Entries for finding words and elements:

------------------------

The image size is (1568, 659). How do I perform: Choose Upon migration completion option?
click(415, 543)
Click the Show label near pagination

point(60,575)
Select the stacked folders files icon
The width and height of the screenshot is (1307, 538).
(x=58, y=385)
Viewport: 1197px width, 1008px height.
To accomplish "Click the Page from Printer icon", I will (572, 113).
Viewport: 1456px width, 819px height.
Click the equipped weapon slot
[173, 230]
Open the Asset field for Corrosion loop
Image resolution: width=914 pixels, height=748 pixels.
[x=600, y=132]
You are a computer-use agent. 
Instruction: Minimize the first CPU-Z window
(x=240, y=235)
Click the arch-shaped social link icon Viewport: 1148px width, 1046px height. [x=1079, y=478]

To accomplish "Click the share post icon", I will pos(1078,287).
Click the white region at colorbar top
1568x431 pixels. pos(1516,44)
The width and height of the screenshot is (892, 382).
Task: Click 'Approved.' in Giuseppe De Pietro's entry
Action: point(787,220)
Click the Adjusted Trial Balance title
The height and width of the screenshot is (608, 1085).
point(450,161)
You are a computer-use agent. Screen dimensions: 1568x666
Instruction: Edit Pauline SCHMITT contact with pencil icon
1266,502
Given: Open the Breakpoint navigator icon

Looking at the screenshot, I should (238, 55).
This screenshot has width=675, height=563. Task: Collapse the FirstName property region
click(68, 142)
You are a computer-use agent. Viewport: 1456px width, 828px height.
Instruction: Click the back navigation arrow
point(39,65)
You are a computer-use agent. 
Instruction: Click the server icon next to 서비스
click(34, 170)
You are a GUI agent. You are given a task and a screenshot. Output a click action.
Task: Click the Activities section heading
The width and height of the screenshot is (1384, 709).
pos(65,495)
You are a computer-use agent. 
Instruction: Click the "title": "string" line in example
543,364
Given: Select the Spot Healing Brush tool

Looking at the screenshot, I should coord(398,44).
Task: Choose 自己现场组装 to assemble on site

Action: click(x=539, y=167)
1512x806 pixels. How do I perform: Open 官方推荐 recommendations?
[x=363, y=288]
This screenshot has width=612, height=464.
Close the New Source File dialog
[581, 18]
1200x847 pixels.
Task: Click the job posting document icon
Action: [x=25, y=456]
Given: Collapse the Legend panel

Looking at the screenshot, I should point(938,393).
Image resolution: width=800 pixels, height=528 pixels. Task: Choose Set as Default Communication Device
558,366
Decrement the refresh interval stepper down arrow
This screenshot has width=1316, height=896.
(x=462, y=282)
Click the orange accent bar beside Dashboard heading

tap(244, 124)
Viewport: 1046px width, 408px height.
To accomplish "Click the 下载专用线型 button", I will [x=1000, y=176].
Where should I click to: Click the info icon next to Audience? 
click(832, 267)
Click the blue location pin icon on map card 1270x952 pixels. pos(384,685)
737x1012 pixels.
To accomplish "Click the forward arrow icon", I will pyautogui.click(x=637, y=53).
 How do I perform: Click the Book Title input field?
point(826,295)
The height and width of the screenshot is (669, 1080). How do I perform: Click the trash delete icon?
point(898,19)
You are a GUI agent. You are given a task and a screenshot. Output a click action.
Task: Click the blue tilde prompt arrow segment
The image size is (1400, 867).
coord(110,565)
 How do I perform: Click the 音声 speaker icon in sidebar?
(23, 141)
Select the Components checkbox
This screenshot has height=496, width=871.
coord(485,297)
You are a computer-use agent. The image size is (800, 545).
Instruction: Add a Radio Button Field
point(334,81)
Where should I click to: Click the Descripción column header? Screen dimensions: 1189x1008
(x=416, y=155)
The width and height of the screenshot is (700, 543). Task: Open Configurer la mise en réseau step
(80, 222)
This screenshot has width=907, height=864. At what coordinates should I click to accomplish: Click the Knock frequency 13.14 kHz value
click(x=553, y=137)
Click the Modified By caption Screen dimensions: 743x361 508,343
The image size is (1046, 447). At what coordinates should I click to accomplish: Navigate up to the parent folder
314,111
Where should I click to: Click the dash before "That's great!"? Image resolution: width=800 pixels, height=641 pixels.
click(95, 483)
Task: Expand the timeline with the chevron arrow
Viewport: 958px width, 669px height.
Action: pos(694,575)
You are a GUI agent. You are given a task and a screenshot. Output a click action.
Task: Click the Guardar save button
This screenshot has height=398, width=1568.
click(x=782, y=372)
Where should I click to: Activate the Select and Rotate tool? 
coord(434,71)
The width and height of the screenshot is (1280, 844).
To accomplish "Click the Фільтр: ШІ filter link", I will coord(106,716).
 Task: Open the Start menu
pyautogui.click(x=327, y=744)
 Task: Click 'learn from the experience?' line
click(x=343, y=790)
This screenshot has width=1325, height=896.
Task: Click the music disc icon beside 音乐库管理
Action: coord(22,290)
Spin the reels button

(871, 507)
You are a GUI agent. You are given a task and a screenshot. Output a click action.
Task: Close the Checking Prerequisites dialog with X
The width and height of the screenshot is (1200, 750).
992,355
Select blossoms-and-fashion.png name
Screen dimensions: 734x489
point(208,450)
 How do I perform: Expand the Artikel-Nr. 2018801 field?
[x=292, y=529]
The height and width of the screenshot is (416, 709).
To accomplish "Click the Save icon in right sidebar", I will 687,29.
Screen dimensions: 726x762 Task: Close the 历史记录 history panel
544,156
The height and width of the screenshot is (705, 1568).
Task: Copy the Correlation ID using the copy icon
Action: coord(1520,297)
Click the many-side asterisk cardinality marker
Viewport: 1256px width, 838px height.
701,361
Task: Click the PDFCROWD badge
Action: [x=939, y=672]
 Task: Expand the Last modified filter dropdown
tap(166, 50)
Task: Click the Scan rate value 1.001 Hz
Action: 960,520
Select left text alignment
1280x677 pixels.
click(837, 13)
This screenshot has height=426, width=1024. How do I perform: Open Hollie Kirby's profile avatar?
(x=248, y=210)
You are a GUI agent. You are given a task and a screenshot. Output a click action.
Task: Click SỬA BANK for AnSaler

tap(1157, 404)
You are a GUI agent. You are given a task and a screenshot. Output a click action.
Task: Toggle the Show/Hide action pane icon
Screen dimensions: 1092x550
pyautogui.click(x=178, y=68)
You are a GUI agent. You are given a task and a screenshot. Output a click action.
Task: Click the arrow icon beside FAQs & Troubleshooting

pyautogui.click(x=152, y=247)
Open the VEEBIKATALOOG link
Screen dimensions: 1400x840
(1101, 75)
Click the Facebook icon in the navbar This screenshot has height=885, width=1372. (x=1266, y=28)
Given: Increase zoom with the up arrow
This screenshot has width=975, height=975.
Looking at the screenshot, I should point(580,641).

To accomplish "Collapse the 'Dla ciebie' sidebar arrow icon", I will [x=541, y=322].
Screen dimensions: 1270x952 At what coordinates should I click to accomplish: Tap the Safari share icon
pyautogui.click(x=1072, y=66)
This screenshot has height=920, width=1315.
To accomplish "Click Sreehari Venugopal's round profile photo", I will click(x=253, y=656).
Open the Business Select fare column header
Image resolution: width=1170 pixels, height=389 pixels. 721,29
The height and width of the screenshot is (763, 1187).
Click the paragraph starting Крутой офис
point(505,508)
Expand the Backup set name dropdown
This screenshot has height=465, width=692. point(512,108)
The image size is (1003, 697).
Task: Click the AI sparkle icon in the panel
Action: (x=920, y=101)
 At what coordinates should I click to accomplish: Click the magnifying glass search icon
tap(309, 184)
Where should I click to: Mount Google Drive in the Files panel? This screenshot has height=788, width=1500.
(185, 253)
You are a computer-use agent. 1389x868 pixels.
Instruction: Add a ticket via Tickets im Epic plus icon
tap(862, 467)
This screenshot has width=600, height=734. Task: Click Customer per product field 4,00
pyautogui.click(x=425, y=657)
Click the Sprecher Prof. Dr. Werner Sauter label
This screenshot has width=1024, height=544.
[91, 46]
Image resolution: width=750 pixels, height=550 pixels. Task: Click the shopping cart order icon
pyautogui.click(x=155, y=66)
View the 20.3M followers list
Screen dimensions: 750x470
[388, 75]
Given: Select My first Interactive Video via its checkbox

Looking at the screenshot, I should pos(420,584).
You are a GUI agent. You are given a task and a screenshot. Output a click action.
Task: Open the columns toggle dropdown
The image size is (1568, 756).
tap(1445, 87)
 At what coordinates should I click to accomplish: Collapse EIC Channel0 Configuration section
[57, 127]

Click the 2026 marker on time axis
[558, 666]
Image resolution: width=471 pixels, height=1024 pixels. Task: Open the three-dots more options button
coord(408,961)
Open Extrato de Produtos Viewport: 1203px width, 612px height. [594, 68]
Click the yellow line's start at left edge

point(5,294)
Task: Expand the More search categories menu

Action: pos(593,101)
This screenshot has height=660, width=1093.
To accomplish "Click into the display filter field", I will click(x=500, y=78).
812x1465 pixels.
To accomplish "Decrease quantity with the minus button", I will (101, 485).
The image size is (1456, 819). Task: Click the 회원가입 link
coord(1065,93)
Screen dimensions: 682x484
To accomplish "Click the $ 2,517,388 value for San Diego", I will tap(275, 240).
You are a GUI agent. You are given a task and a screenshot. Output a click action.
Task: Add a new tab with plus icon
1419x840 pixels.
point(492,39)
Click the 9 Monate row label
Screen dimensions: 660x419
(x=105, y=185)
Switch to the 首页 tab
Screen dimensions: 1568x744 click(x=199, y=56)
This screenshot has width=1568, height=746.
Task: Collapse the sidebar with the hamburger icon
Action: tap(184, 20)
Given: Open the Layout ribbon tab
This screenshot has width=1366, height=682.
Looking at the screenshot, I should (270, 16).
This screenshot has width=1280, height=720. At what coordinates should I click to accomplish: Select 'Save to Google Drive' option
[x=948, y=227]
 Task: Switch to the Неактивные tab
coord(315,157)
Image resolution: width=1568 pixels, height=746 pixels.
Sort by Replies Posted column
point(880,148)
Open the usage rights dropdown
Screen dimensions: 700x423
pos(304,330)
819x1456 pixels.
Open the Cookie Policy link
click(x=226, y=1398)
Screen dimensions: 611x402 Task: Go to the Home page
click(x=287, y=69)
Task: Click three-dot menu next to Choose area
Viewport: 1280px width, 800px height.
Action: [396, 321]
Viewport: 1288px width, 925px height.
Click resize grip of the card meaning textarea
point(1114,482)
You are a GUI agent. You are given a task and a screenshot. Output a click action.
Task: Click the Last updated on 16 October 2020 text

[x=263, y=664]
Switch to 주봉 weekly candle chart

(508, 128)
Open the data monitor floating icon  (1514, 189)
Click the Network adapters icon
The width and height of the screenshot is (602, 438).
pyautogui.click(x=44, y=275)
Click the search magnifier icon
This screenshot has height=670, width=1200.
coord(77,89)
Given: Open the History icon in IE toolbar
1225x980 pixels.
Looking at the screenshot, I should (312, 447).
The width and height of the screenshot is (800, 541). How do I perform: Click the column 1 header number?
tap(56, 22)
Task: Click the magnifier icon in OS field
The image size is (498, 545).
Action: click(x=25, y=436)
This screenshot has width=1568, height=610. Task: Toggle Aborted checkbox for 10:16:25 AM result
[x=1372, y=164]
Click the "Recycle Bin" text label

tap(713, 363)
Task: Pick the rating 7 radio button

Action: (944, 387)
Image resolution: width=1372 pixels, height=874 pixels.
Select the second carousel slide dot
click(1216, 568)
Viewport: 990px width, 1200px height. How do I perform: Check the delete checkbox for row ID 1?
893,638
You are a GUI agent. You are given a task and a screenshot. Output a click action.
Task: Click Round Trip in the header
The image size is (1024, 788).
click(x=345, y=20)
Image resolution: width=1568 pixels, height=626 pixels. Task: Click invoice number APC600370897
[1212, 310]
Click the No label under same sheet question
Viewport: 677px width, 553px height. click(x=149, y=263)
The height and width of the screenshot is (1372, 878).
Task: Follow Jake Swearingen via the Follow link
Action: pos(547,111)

------------------------

EXERCISE DESCRIPTION: Copy everything from the line containing "This screenshot has height=660, width=1093." down to the line containing "will tap(275, 240).", keeping each line exactly the same.

TASK ANSWER:
This screenshot has height=660, width=1093.
To accomplish "Click into the display filter field", I will click(x=500, y=78).
812x1465 pixels.
To accomplish "Decrease quantity with the minus button", I will (101, 485).
The image size is (1456, 819). Task: Click the 회원가입 link
coord(1065,93)
Screen dimensions: 682x484
To accomplish "Click the $ 2,517,388 value for San Diego", I will tap(275, 240).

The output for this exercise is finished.